Objetivo del ejercicio = ¿Puedes reproducir, sin cambiar nada, el tramo del texto sobre el monitoreo de volcanes que va desde "Todas estas observaciones" hasta "señaló la geóloga."?

Texto proporcionado =
▬▬▬
En el caso del Peteroa, otro de los considerados activos, “hay aumento de la actividad sísmica”. Fue el último en entrar en erupción en la provincia, en 2018. El Maipo, en cambio, “se la juega de callado”, definió la especialista. “Sabemos por los estudios geológicos que ha tenido actividad en los últimos 10.000 años, lo que lo hace un candidato activo. Pero no ha dado señales ni tampoco está siendo monitoreado, ni por Chile ni por Argentina”, contó, por lo que “también es un candidato a tener en cuenta”.

Todas estas observaciones surgen de dos tipos de monitoreo. El primero lo realizan aquellos investigadores que “están al pie del cañón tratando de ver señales pre-eruptivas”, indicó Sruoga. Algunas de estas advertencias pueden ser una actividad sísmica anormal en la zona del volcán, que “permita identificar cuáles son asociados a la fracturación de roca y el ascenso de fluidos”. Otra es la deformación del aparato volcánico, “que a veces es imperceptible y habla de una presión interna que tiene que ver con el ascenso de magma”. Y también la medición de los gases emitidos por el volcán. “Toda esta batería de métodos está orientada a poder predecir”, señaló la geóloga.

La especialista se desempeña en la segunda faceta que tiene la vigilia sobre un volcán: “Trabajamos en las épocas de calma, en reconstruir la historia de cada volcán. Sirve para ver cuáles fueron los distintos eventos, la edad que tienen, cuál es la recurrencia, y así tratar de extrapolar después los escenarios, recrearlos, y saber qué es lo que puede pasar frente a una posible erupción”, remarcó.

Pese a que “se avanzó un montón” en el monitoreo en los últimos años, Sruoga reconoce que todavía resulta muy difícil predecir con precisión las erupciones: “No diría que son impredecibles, sino que todavía nos faltan las herramientas necesarias. Todavía falta muchísimo por hacer”. Y cerró: “Los volcanes, cuando se la juegan de callados, no son nuestros aliados. Porque no dan señales y todo el mundo piensa que no pasa nada, pero nos pueden dar sorpresas”.

Cenizas cubren las calles sanrafaelinas tras la erupción del volcán chileno Quizapu, en 1932.
Cenizas cubren las calles sanrafaelinas tras la erupción del volcán chileno Quizapu, en 1932.
▬▬▬
Material extraído =
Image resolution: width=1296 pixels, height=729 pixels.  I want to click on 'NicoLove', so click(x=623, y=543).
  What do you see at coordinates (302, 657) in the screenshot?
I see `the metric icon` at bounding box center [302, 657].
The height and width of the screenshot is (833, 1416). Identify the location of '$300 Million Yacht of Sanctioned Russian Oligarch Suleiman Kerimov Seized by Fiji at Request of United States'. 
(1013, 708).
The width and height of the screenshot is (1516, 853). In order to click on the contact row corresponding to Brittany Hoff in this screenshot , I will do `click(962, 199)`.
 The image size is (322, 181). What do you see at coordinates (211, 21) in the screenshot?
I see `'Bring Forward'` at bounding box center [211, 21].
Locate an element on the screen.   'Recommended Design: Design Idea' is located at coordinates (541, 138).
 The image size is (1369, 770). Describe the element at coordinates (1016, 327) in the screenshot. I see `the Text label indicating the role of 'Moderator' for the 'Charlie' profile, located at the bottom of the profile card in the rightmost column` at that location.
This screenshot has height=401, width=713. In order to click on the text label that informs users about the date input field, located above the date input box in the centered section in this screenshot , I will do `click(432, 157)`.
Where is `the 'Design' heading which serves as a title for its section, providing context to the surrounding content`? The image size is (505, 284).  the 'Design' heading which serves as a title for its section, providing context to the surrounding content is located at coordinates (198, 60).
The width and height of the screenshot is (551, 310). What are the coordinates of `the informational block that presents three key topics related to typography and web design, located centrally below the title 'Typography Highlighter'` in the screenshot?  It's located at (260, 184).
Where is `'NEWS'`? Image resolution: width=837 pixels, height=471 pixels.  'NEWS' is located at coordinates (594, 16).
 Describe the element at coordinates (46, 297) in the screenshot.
▬▬▬
Respuesta =
Todas estas observaciones surgen de dos tipos de monitoreo. El primero lo realizan aquellos investigadores que “están al pie del cañón tratando de ver señales pre-eruptivas”, indicó Sruoga. Algunas de estas advertencias pueden ser una actividad sísmica anormal en la zona del volcán, que “permita identificar cuáles son asociados a la fracturación de roca y el ascenso de fluidos”. Otra es la deformación del aparato volcánico, “que a veces es imperceptible y habla de una presión interna que tiene que ver con el ascenso de magma”. Y también la medición de los gases emitidos por el volcán. “Toda esta batería de métodos está orientada a poder predecir”, señaló la geóloga.